Après cette entrée en matière assez conventionnelle (mais non moins belle), le quatuor a attaqué une pièce du compositeur tanzanien Walter Kitundu, Cerulean Sweet, basée sur la répétition d'une phrase improvisée par Mingus sur son disque au piano. La répétition de cette phrase était confiée au violoncelle, pendant que les deux violons et l'alto ponctuaient de manière très percussive le déroulement de la mélodie. Une pièce intéressante, mais qui ne m'a pas complètement emballé.

Le morceau suivant, Mugam Beyati Shiraz, fut lui en revanche un petit bijou. Tiré du répertoire du compositeur iranien d'origine azérie Rahman Asadollahi, il s'agissait d'un mugam vieux de plus de sept siècles. On retrouvait, transposé sur des instruments occidentaux, tout ce qui fait la beauté des musiques d'Asie centrale (du qawwali au mugam, de Nusrat Fateh Ali Kahn à Alim Qasimov) : dévotion mystique, lenteur émotionnelle, alternance de joie et de souffrance... L'interprétation du Kronos démontrait une profonde connaissance des musiques orientales et de leurs connexions possibles avec la tradition classique occidentale.
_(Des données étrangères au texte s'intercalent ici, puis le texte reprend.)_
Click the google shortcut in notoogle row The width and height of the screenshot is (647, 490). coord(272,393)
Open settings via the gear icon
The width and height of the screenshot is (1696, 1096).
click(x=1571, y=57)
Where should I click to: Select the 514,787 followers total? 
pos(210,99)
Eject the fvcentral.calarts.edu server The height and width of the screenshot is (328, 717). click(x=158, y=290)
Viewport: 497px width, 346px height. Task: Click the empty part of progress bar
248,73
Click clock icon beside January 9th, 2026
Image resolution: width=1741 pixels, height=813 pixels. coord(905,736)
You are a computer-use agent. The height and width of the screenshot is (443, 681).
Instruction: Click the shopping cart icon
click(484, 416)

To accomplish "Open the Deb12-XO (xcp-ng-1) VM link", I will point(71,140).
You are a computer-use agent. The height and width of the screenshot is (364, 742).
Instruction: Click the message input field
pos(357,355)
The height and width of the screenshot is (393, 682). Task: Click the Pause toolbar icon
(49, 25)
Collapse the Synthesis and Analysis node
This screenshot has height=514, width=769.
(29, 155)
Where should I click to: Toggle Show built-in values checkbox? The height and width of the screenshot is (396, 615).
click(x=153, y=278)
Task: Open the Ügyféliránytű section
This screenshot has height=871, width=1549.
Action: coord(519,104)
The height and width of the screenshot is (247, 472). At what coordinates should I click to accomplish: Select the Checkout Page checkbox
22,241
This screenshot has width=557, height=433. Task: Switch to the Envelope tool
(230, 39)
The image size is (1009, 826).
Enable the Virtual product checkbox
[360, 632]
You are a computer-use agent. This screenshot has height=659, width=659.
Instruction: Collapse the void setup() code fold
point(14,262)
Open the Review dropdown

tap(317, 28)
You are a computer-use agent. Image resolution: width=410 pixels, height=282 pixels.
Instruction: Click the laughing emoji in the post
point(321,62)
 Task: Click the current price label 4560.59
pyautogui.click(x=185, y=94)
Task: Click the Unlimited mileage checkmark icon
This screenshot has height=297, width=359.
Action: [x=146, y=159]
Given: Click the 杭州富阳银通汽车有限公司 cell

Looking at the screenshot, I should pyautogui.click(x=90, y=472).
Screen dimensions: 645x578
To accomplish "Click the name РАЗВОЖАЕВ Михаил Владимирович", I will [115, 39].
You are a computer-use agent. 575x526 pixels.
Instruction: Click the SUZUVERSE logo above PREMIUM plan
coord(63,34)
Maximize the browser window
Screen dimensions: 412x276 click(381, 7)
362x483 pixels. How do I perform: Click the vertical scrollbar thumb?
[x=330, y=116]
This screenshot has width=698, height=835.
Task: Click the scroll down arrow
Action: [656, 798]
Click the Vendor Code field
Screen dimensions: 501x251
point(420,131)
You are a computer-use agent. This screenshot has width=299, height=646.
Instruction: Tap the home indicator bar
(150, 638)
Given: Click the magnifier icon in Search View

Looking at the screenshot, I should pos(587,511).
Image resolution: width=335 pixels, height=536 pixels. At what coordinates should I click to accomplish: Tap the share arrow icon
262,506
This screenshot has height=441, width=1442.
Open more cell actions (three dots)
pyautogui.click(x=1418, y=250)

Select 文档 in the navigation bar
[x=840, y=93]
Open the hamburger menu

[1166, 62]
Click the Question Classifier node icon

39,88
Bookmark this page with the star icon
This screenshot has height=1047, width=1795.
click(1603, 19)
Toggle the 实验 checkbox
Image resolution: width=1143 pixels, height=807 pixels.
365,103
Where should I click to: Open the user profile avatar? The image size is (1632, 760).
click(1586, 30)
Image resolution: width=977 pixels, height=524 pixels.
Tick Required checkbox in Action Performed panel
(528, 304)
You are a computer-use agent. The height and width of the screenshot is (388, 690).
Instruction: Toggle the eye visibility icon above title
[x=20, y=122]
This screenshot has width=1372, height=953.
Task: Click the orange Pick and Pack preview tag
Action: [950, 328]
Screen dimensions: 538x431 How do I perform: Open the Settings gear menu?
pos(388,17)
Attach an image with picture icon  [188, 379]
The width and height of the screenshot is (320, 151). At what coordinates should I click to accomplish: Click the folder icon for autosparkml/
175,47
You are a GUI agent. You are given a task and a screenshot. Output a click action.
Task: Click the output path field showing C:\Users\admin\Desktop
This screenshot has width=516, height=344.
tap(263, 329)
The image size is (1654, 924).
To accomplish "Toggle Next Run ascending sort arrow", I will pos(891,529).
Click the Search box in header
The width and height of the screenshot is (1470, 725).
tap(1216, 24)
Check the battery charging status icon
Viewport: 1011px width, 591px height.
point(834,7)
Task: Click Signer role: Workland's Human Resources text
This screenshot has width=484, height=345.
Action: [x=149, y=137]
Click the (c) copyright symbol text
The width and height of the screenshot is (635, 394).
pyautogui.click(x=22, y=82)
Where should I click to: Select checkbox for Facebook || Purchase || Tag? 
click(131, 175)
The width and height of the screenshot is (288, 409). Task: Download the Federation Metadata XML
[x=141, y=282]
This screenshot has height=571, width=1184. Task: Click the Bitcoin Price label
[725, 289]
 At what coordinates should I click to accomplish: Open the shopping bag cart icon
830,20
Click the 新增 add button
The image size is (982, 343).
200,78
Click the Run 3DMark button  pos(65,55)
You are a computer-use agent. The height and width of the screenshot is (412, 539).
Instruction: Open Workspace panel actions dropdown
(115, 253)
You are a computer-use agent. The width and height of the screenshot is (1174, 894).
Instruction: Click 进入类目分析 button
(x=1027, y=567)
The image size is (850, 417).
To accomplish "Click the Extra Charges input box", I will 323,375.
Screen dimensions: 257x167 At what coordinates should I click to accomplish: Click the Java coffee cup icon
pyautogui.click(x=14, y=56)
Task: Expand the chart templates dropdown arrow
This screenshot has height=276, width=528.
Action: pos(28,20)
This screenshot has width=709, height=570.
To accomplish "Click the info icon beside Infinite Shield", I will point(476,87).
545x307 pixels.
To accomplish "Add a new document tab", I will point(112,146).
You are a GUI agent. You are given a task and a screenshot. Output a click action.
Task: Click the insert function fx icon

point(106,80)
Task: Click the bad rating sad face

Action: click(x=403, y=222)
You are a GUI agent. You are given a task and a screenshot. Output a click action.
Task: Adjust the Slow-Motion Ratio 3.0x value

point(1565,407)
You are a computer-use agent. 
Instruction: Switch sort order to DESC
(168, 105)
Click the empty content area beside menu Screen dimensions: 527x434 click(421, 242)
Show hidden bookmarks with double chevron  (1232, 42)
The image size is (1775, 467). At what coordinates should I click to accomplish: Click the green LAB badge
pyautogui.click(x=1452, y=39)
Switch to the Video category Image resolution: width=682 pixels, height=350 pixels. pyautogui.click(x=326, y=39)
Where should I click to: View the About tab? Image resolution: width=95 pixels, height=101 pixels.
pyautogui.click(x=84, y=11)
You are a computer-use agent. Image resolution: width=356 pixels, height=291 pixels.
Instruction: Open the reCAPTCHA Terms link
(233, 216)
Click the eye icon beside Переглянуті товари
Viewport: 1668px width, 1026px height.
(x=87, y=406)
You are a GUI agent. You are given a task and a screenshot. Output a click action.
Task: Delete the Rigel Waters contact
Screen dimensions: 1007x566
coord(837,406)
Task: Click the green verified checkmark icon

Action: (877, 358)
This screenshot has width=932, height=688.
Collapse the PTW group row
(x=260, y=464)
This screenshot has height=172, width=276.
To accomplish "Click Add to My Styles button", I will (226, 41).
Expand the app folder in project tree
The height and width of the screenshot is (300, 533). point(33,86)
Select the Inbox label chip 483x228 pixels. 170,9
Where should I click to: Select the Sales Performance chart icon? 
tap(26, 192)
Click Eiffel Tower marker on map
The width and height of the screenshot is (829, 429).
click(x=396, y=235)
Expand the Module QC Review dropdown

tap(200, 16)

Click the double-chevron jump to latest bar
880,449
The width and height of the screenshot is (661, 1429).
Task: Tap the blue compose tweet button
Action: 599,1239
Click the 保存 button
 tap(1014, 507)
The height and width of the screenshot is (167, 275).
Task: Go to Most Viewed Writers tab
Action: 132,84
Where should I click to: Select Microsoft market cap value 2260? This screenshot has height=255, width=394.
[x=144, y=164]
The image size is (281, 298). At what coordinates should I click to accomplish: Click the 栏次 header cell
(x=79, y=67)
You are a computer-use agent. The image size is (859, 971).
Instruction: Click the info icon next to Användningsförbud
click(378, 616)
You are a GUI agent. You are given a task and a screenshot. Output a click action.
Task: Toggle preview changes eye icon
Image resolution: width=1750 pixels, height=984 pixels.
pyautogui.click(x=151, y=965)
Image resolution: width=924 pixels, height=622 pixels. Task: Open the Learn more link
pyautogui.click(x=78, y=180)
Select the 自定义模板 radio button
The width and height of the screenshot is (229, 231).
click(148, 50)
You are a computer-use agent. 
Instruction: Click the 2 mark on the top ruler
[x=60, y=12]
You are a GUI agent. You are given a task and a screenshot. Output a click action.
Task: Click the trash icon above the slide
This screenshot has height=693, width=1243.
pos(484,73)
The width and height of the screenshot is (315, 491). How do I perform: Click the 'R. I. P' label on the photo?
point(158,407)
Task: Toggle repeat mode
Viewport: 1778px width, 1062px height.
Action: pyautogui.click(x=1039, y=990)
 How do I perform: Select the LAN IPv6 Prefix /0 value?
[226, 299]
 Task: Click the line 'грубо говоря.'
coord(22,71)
Les morceaux suivants nous portaient un peu plus à l'Est encore, puisqu'il s'agissait de trois compositions de Rahul Dev Burman, qui a beaucoup écrit pour les productions de Bollywood dans les années 60-70. Mélange de musique classique indienne et de mélodies pop occidentales "indianisées", son style n'en est pour autant pas trop kitsch. Si le premier morceau, Ai Meri Topi Palat Ke Aa, ne m'a pas laissé un souvenir ému, les deux suivants, Teri Meri Yaari et Aa Ee Masterji Ki Aa Gaye Chitthi, étaient en revanche très agréables, à défaut d'être émotionnellement forts. C'était un peu le passage récréatif du concert.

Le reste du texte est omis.